Each quality level may be accordingly assigned to a group of clients. Moreover, if demanding clients will take only the top content with a rare exception, or without it, the less demanding will take everything.
I suggest dividing all the 40 thousand sellers into three levels - low quality, medium and high.
Naturally, happens to be the most populous. What occurs here is that most “citizens” of this group seek to only copy other people's work, and do not have ideas of their own. Or they just produce not cool material. There are stupid emotions here, models with dirty hair on not-white-enough background, youngsters as business ladies, bad color correction and retouching. These people don't plan, don't make up stories. They shoot just like that and hope for sales to grow.

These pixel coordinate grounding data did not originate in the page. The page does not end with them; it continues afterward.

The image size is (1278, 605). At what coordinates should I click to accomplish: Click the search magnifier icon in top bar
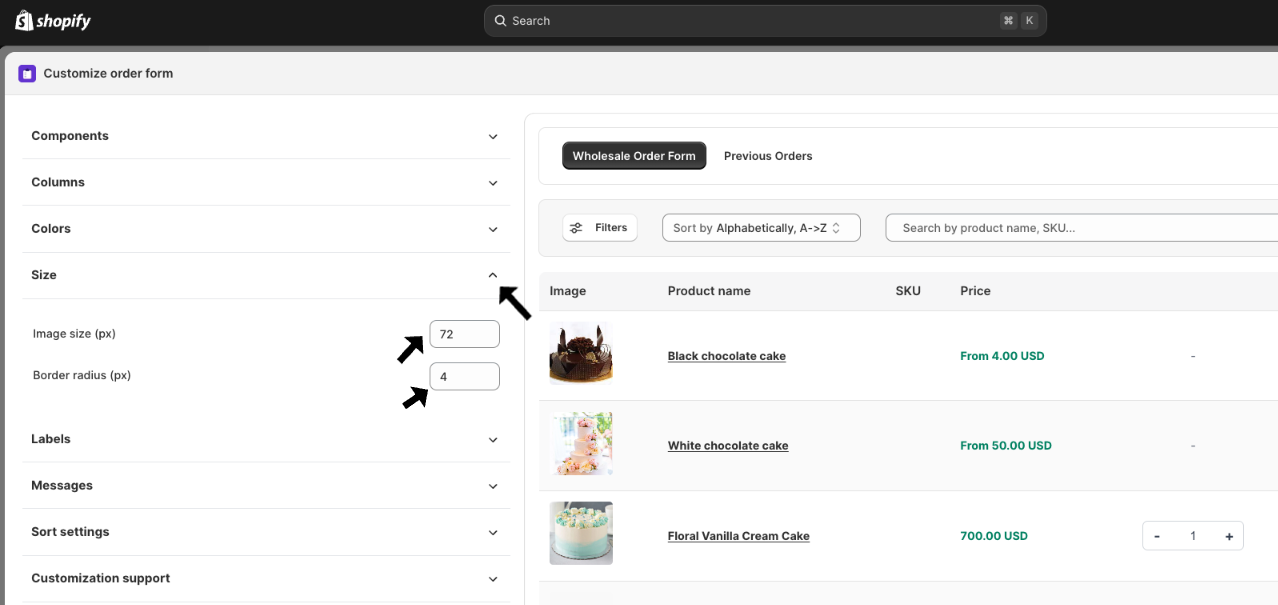pos(500,21)
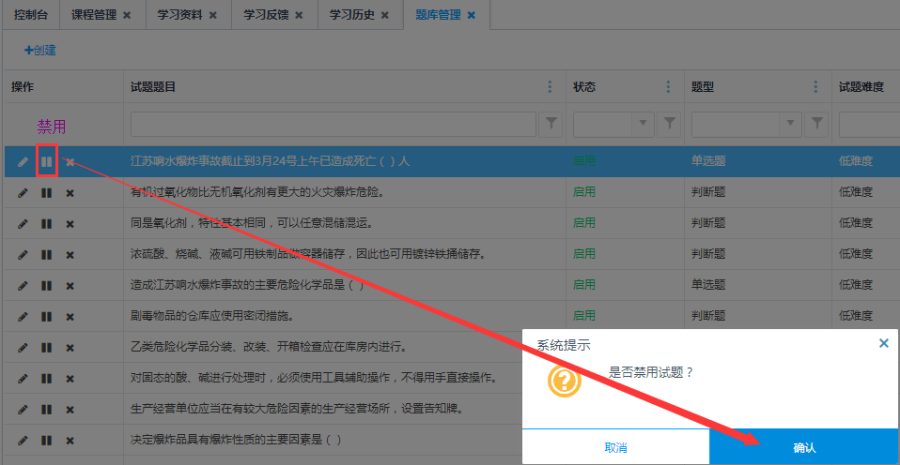Screen dimensions: 900x465
Task: Open the 控制台 tab
Action: coord(31,15)
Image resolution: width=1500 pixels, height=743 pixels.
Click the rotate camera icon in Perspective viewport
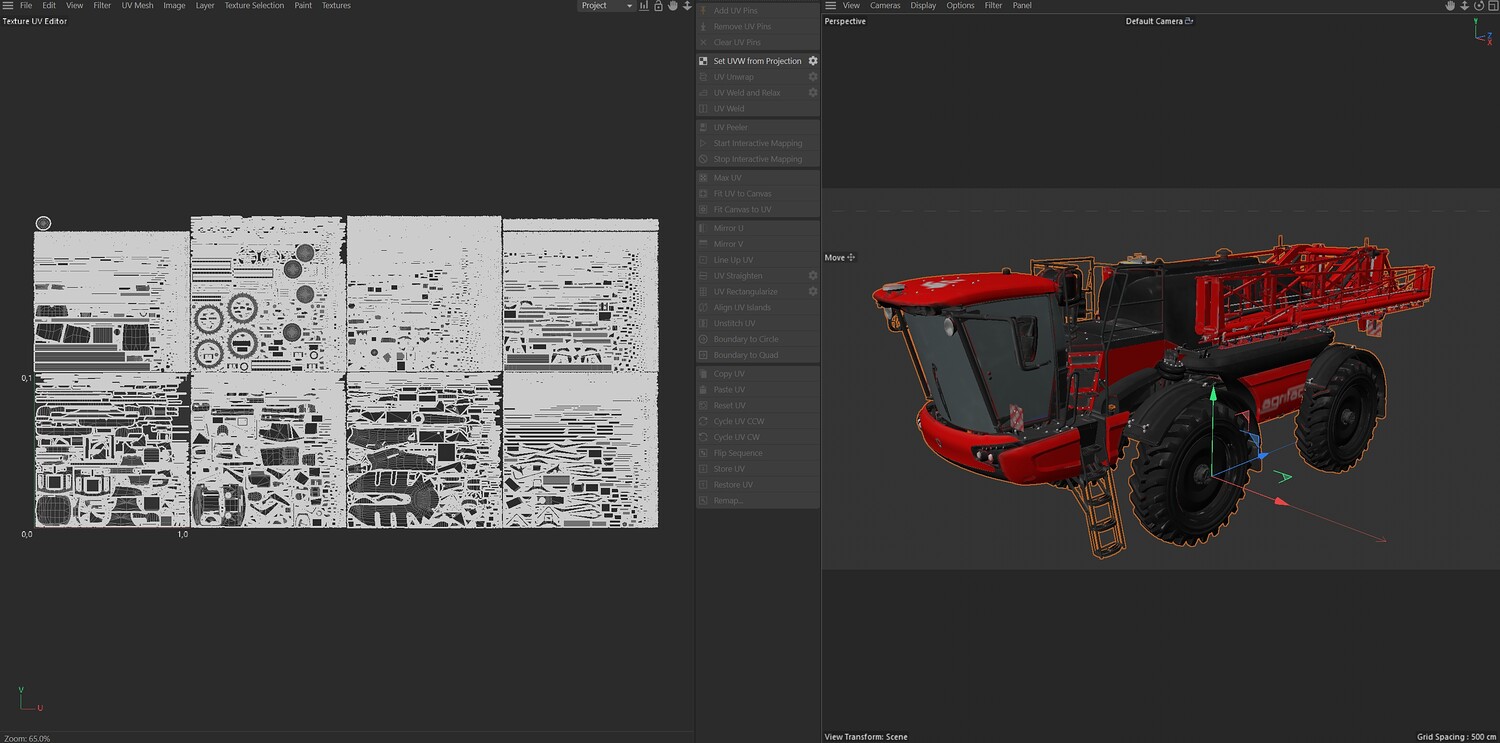click(1478, 6)
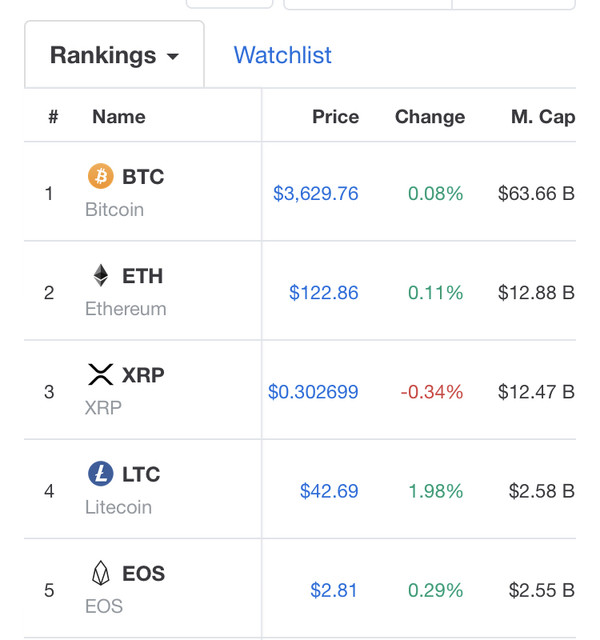Viewport: 600px width, 640px height.
Task: Select the LTC ticker name
Action: click(141, 474)
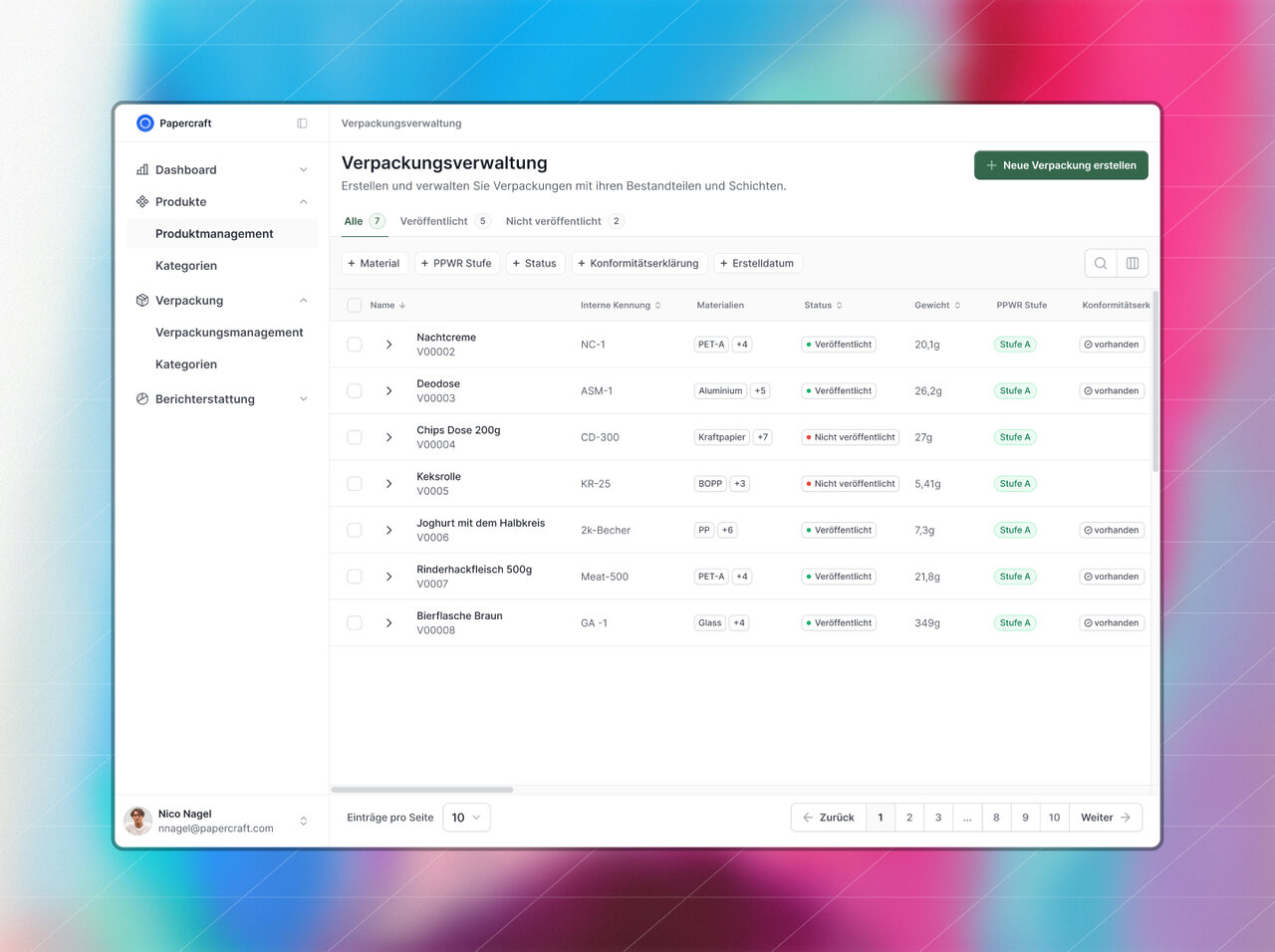Select the Chips Dose 200g checkbox
Image resolution: width=1275 pixels, height=952 pixels.
coord(354,437)
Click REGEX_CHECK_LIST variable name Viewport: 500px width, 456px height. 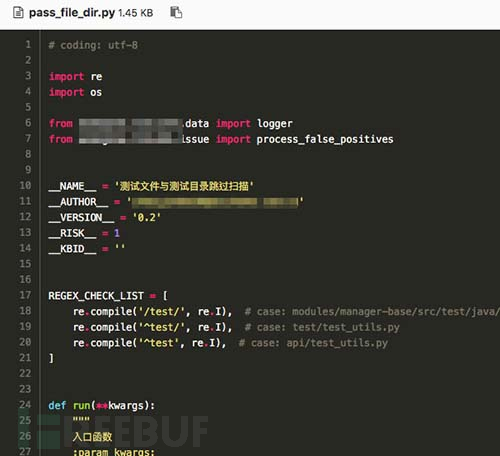[96, 296]
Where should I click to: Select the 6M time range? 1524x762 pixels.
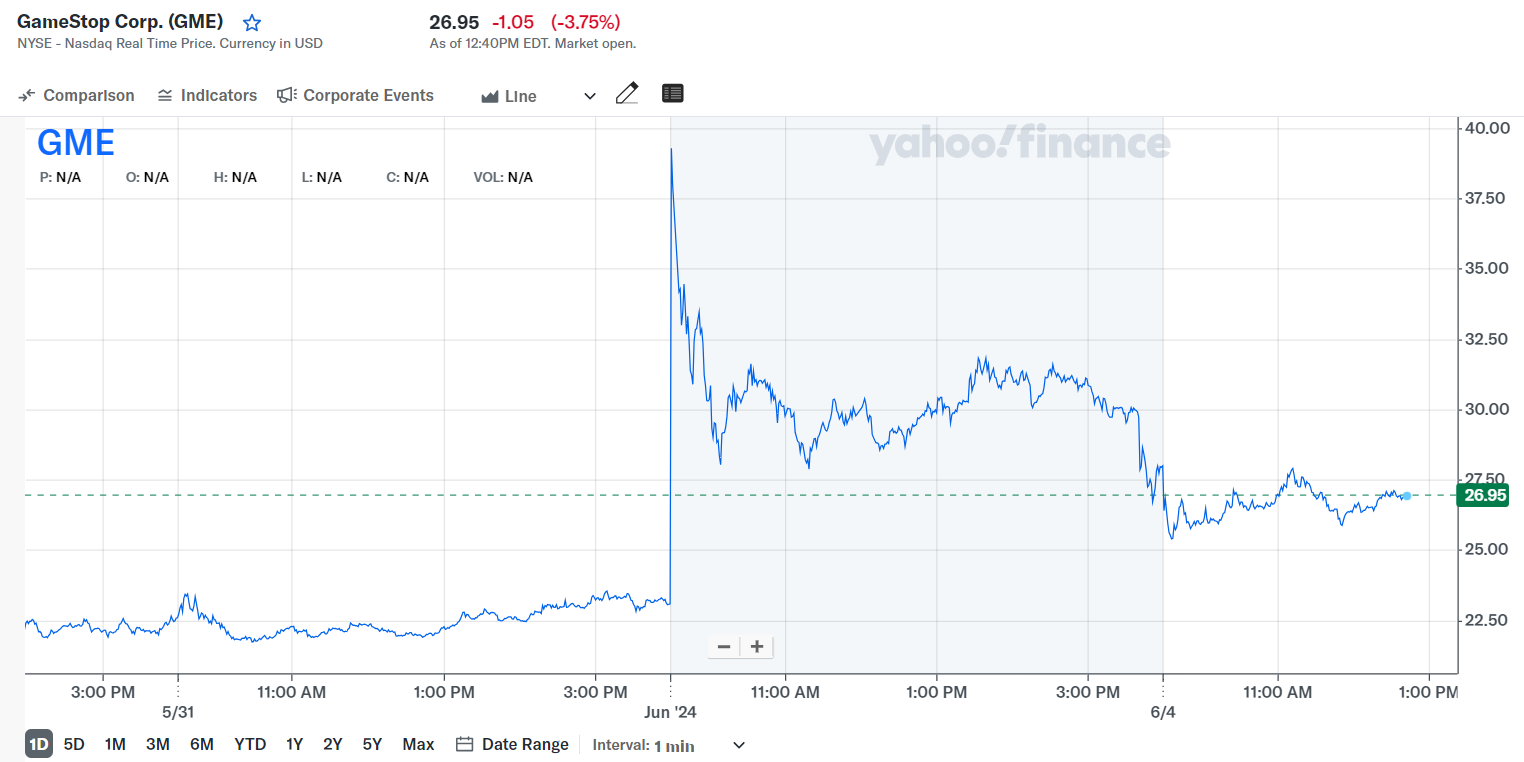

The middle group is much less populated. It is home to very worthy authors. They reproduce hit images and make good concepts of their own. This is good, because updating the existing material is as necessary, as doing something new. But you can find more on this in another article. There is a lot of different content in this group, there are plenty of challenging shots. Lighting is much better, models are more suitable for subjects of shootings. There may be problems with the style, as models usually come in their own clothes. The same applies to props. Cool locations are rarely available, and so on. Usually this has to do with budgets. They are not so high in this group. Thus, equipment is pretty average. You would rarely find anything more sophisticated than the Nikon D700 or D800 in this group.
And the third group could be called mountaineers, in every sense of the word. They are few in number, and they live high above all. They give the market the best ideas, performed outstandingly. And I mean outstanding in every way. Models are not just people from the street. Of course, many work with ordinary people - not professionals. However, top authors are very scrupulous when it comes to choosing. They choose among charismatic people with bright personalities. Not rarely they happen to work with professional actors. Specifically actors and not models. Clothing and props in such production studios (yes, these are teams in 100% of cases and not single photographers) are purchased or obtained from partners in advance specially for a particular shooting. Plus they always have their own basic wardrobe. These teams have access to more interesting and stylish locations. Due to high budgets, great expertise and technical capabilities, authors of the top teams can have significantly more challenging shootings. As for equipment, it's not rare to find a medium format, the best lenses, great studios with excellent lighting equipment and so on.
Now, talking about competition. In the group with a lot of authors with low level works and the least amount of buyers, as buyers from top groups are very rare guests here, of course, the competition is huge. You have to be realistic about it – it's impossible to sell crappy work to those who hunt for top content. So, don't even expect this pie. Why would they buy clothes in the supermarket, if they can buy in trendy boutiques for the same price? Well, you understand what I'm talking about, don't you?
In the middle group the situation is much more fun - there are more buyers, as there are those who are satisfied with the local level of works, very decent by the way, but also buyers from the "bottom" come here, so to speak. Sometimes “top-lovers” visit the middle group as well. But the number of authors in this group is less. Consequently, the competition here is much lower.
Well, what about the top? 99.99% of buyers hang out here and there is a very small number of authors – only around 20-30 authors. Depending on whom you rank for this group. Of course, you should worry much less about competition here, than on how to keep yourself in shape and not fall off Mount Olympus.
This classification is not perfect and there are different diffusions between groups, and also there is a dependence on the number of works and other things. However, this model captures the idea well. And the idea is that you should not be afraid of competition. It's worth getting rid of it.
How can you do that? The answer is obvious - you need to move to a higher group. Where competition is less. If you're lucky to get to the top, then the concern about competition will be trampled by the care of keeping yourself in a good shape, but I'm sure this concern is much more pleasant.
Therefore, you should not focus your attention on the endless negative articles and tearful complaints on forums about it. I believe that people who write these articles and complaints are those, who simply don't have the strength to get out of the area, where competition is really higher. However, it is worth remembering that everyone will never be able to be in the top at once, there are places there, but they are just super hard to get. But there are places. Just as a blade of grass can find cracks in concrete and asphalt, grow and destroy it, so you can break through the veil of competition on stock sites and grow out of it.
That's all you need to keep in mind about competition on stock sites.